◆ **ACTIVITY**:
Below are records; output exactly the lines from the one with "Se souvenir de moi (31, 1880)" through their final line.

◆ **RECORDS FOR THIS TASK**:
========

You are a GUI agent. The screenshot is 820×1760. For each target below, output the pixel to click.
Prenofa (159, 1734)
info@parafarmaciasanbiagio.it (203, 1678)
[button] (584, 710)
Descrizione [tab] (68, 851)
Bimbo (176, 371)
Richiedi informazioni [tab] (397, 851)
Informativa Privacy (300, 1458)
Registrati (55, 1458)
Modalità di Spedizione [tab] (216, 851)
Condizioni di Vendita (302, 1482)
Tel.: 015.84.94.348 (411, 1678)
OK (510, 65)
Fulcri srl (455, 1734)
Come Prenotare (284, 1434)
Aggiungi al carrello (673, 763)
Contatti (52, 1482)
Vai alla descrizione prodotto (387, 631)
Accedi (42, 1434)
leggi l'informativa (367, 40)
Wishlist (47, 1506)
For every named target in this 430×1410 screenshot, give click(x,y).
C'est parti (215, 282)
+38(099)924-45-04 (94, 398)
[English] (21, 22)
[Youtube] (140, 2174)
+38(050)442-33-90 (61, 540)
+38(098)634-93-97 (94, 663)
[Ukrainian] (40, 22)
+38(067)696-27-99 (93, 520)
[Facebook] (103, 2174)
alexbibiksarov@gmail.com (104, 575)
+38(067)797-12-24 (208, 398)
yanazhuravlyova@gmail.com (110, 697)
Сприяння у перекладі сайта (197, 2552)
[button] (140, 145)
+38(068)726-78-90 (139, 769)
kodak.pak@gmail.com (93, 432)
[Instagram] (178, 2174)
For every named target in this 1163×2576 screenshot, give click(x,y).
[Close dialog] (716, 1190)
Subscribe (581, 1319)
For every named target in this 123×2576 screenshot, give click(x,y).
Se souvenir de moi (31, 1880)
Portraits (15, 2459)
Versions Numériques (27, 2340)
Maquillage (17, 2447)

========

◆ **WRITTEN RESPONSE**:
Se souvenir de moi (31, 1880)
Portraits (15, 2459)
Versions Numériques (27, 2340)
Maquillage (17, 2447)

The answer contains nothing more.